- [Tarefas a resolver]
a: Em que data, segundo o texto sobre o Parlamento, ocorreu no Parlamento da República o espetáculo promovido pelo Chega?
b: Segundo o texto sobre o Parlamento, com que intenção provável o Chega procura erodir a respeitabilidade do Parlamento? Responda em uma a três frases.
c: Reproduza fielmente o trecho do texto sobre o Parlamento, começando em "A coesão entre" e terminando em "certos atores sociais.".

- [Bloco de texto]
* * * *
A responsabilidade dos atores parlamentares é elemento crítico do reconhecimento, pela comunidade, do valor, do sentido e da relação entre palavras e ações.

Como antónimo do que esta afirmação significa, a irresponsabilidade dos atores parlamentares promove a degradação das dinâmicas de reconhecimento e de coesão em torno de valores.

A nova legislatura, mostra uma arena teatral onde os atores assumem novos cenários, novas expetativas e novos propósitos.

A diminuição da abstenção nas eleições do passado dia 10 de março e o aumento do voto dos jovens são uma boa notícia. Por outro lado, mostram a eficácia do trabalho de influência/manipulação através das redes sociais, e de todos os instrumentos contemporâneos à sua disposição.  Instrumentos para a elaboração de conteúdos manipulados ou falsos, através de tecnologias/avatares/influencers que os promovem como verdadeiros, com adesões maciças, ampliadas pelos instrumentos de propagação e reiteração que a análise de dados e a utilização da IA generativa hoje permitem.

A existência de uma tendência de ampliação do pensamento conservador extremista é um dado hoje evidente, como é evidente que este é não só uma presença que já tinha sementes na sociedade, mas um campo regado pelas provocações conscientes ou inconscientes que certas forças de Esquerda promoveram ao longo dos últimos anos, deitando achas para a fogueira.

A ética da verdade é algo que, em política, está sujeita a muitas ponderações. O que se passou no passado dia 26 de março no Parlamento da República, com o espetáculo promovido pelo Chega e pelos seus atores parlamentares, significa que esta arena teatral vai estar sujeita, nos próximos anos, a novas regras. Uma força parlamentar como a do Chega, não pretende, tal como demonstrou, dignificar o Parlamento. Antes pelo contrário, através da sua erosão, mostrada em direto — como um espetáculo de marionetas de má qualidade numa feira popular — pretende-se erodir a respeitabilidade do teatro da democracia, da arena onde o Poder legítimo se exerce.

Esta ação deliberada tem, provavelmente, uma intenção associada – a erosão da própria democracia. Mostrar que a democracia não funciona e que há quem possa “pôr isto na ordem.”

O cuidado, o profissionalismo, a exigência, que o PSD e o PS vão ter de por nesta legislatura, não é a tradicional representação do papel de Governo e Oposição. É isso, mas é, também, o desafio de nesse exercício teatral, não deixar que entre a semente da baixa comédia, que procura levar o povo a olhar para aqueles que se apresentam como os salvadores da pátria.

A ascensão e ocaso do poder autoritário de Direita na Hungria, mostra bem o que estes poderes representam, mesmo quando têm grande adesão popular.

A coesão entre as forças de Extrema Direita europeias num projeto comum de tomada de poder na Europa, também não é segredo para ninguém. Como dificilmente será segredo a proximidade à Rússia, demonstrada por ações concretas destas forças políticas, pelas revelações das intervenções de hackeres russos nas redes sociais e pelo financiamento de certos atores sociais.

A Rússia, como força imperialista, se puder reduzir a Europa a um poço de antagonismos – como está a acontecer – consegue o objetivo maior da afirmação do seu poder territorial e de domínio populacional.

Não há contemplações nesta guerra na Europa Ocidental. Se não é a guerra que, com muita dor e morte, já acontece na frente Oriental, com o sacrifício do povo ucraniano, é a guerra entre palavras e ações, que no curto e médio prazo vai definir o rumo da História Europeia.

O parlamento português, é uma das arenas desta contenda, deste teatro do mundo.

Esperemos que os atores que têm o dever de representar os valores da liberdade, da democracia, do pluralismo, estejam à altura de demonstrar a importância dos mesmos como orientação para o projeto político europeu.

Se não tiverem essa capacidade, será compreensível que o campo dos que promovem os valores do autoritarismo, da manipulação e da segregação, ganhem.

Palavras e ações: senhoras e senhores, a cortina abriu-se, o espetáculo vai começar.
* * * *
- [Excerto da fonte]
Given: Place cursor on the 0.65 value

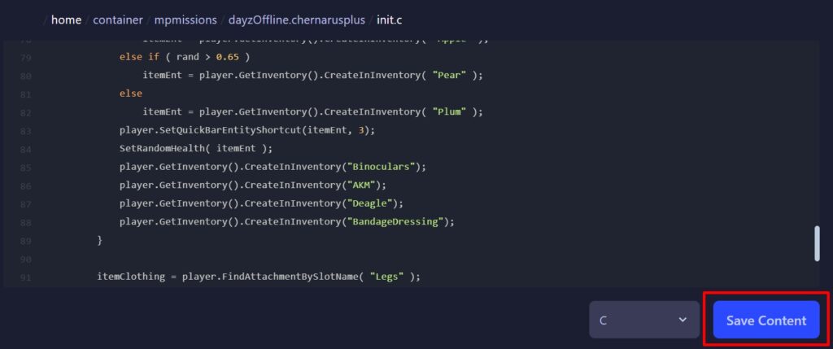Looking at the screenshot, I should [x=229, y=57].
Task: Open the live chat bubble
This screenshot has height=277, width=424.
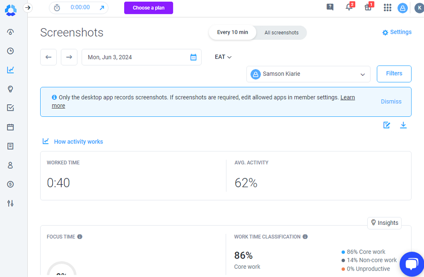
* * * *
- [Respostas por tarefa]
a: No dia 26 de março.

b: Essa ação deliberada tem provavelmente como intenção a erosão da própria democracia. Pretende mostrar que a democracia não funciona e que há quem possa "pôr isto na ordem".

c:
A coesão entre as forças de Extrema Direita europeias num projeto comum de tomada de poder na Europa, também não é segredo para ninguém. Como dificilmente será segredo a proximidade à Rússia, demonstrada por ações concretas destas forças políticas, pelas revelações das intervenções de hackeres russos nas redes sociais e pelo financiamento de certos atores sociais.